Around the time “good news” was coming to me, I was feeling very disconnected with my body and soul.
On the surface, things were going well. My most coveted dream of being published and featured in Elephant Journal came true. My books have arrived from the US and are selling without me pushing too much here in Asia. I’ve been asked to speak and write for different platforms.
And yet, something was off.
I felt far less excited or giddy than I thought I would. At night as I lay in bed, I was visualizing how I would react in the past and I was seeing the reactions of a 20 year old me. I kept noticing how slim I looked and how uppity uppity I felt.
I felt confused and conflicted with myself.

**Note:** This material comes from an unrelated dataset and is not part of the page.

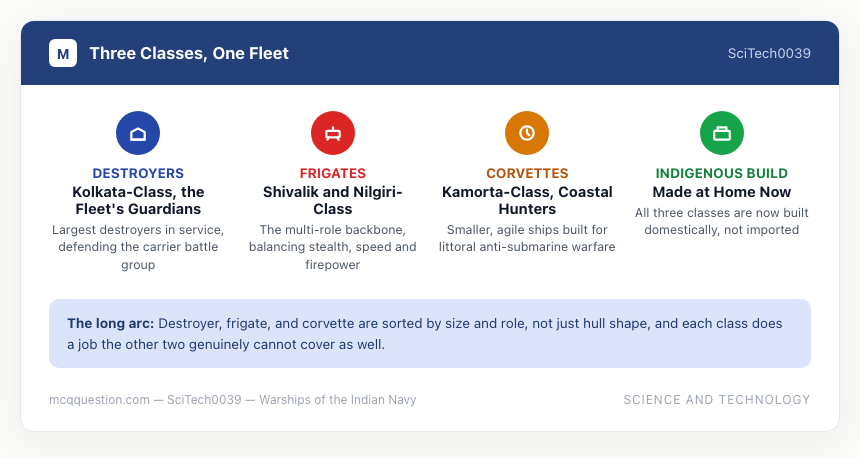
Task: Click the destroyers description about carrier battle group
Action: pyautogui.click(x=138, y=247)
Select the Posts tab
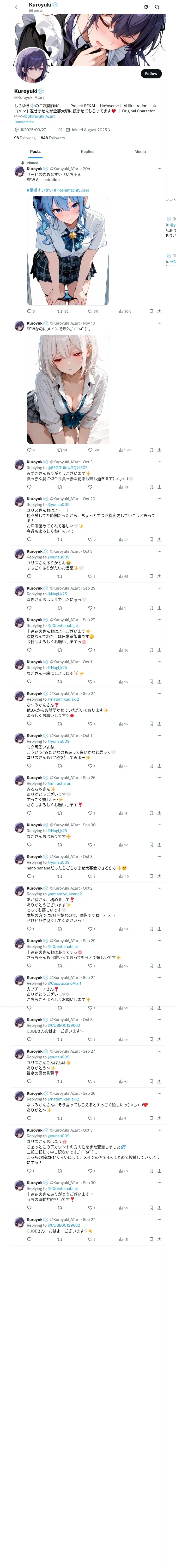Viewport: 176px width, 1568px height. click(36, 152)
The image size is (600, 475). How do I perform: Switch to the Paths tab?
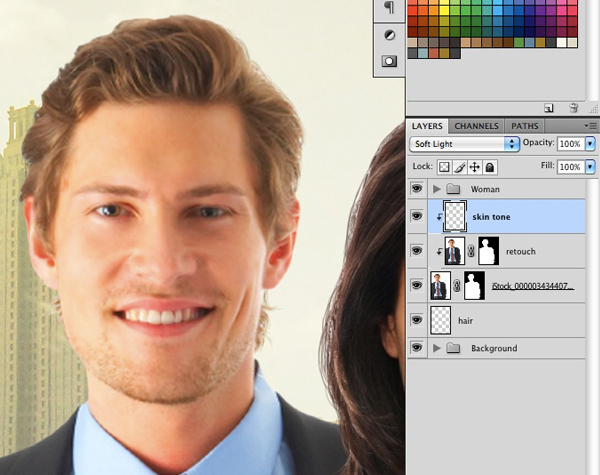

“Why am I no longer that way? What happened to my figure?” I mean, I never did “let go” of my body – as a matter of fact, I am taking “so much care” of it.

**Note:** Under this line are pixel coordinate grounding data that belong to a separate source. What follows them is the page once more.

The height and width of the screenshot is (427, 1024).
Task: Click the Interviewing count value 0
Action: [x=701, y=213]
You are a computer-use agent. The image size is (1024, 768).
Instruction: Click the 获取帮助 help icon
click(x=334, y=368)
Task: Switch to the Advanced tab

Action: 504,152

Then, I was asking myself, “Why can’t I feel that uppity uppity energy anymore?” I still feel energetic but I no longer feel that uppity uppity me anymore.

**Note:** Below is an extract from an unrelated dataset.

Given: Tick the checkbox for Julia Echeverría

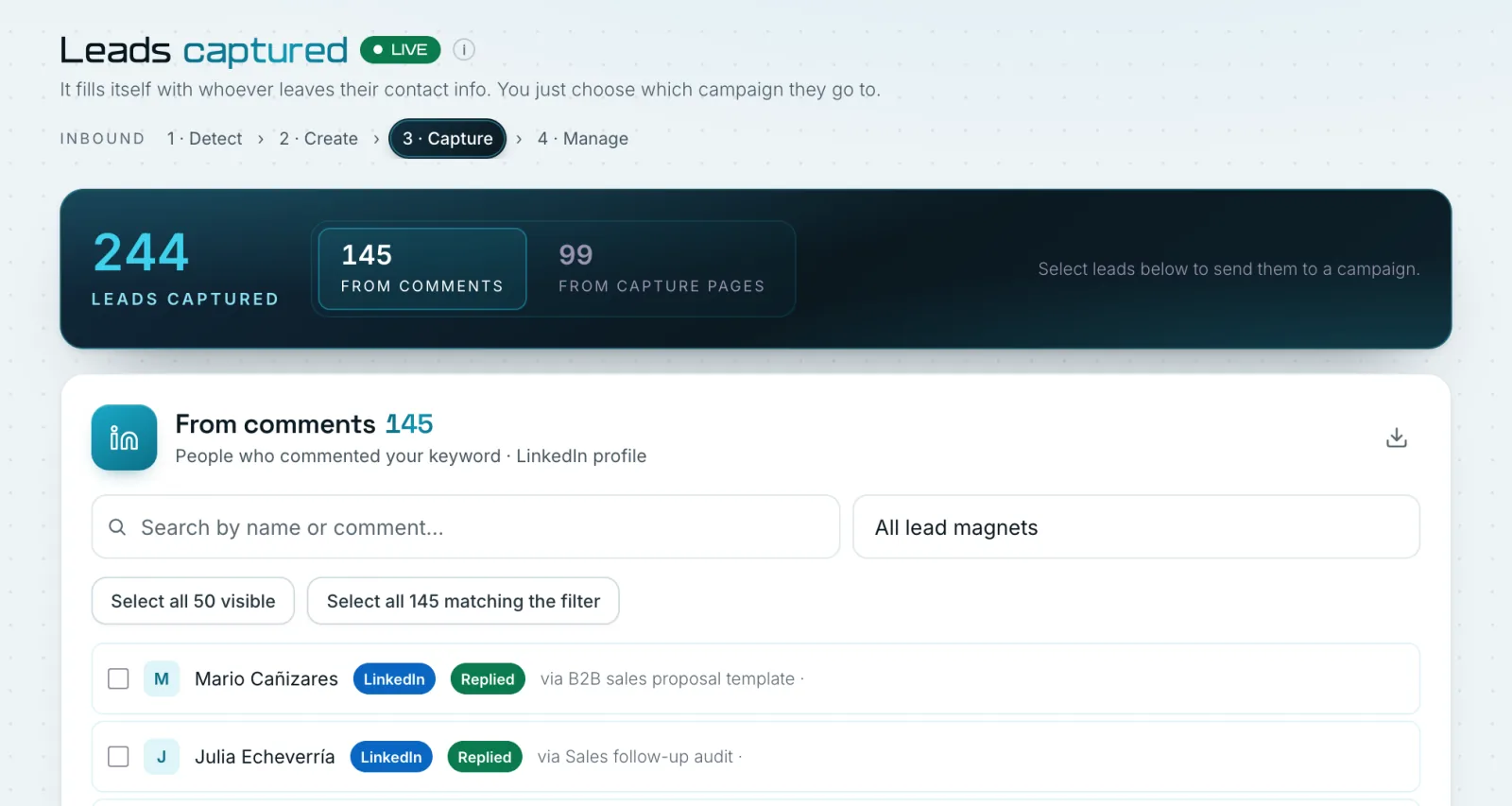Looking at the screenshot, I should [x=118, y=757].
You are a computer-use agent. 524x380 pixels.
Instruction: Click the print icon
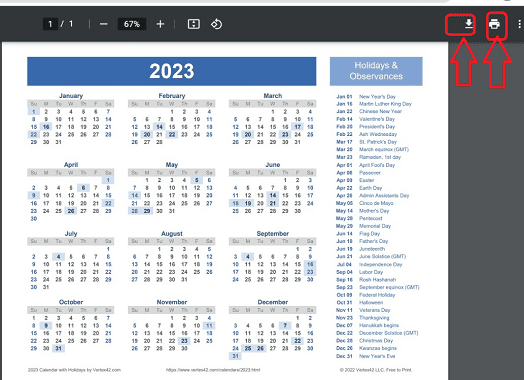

What was wrong? What is wrong with me?
My period came and I had to take a few days off to be in my body more and feel into my femininity. I took to my bed, Netflixed, drank so much soup and read biographies of a few Queens.
I let time stand still and I simply got lost into being me without all the pretense and pressure of achieving something. And in the midst of me trying to simply be, lost in time and not thinking too much about what to do next…
I realized how I was sabotaging myself:
I allowed the PAST ME get the best out of the PRESENT ME.
That realization brought tears to my eyes as I fully let go of overly considering how I would react in the past and just listen…really listen to what the PRESENT ME is saying about who I am now and what I am today.
This present Maria is extremely thankful for every single moment of the day.
Maria 2018 does not have a slim figure. Rather, this María has a figure that’s voluptuous.
My present SELF no longer feels so uppity uppity because what I have now is that profound bliss of simply being the flow.
There is nothing wrong with who I am now nor was there anything bad about who I was.
I just evolved. And by not fully accepting that evolution and my present reality, I made a FOOL out of myself.
Upon nailing this irony, I just laughed and added the question below to the list of “Questions To Ask” when something’s amiss –
“How are you making a fool out of yourself?”
Try pondering on that when you feel disconnected with your soul.